**WHAT THE EXERCISE ASKS**
Every line of the material must come back exactly as given.

**SOURCE RECORDS**

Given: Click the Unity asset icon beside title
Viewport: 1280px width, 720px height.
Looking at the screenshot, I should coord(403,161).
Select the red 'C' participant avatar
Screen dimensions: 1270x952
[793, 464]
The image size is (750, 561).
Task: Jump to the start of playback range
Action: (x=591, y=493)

**SOLVED EXERCISE**
Given: Click the Unity asset icon beside title
Viewport: 1280px width, 720px height.
Looking at the screenshot, I should coord(403,161).
Select the red 'C' participant avatar
Screen dimensions: 1270x952
[793, 464]
The image size is (750, 561).
Task: Jump to the start of playback range
Action: (x=591, y=493)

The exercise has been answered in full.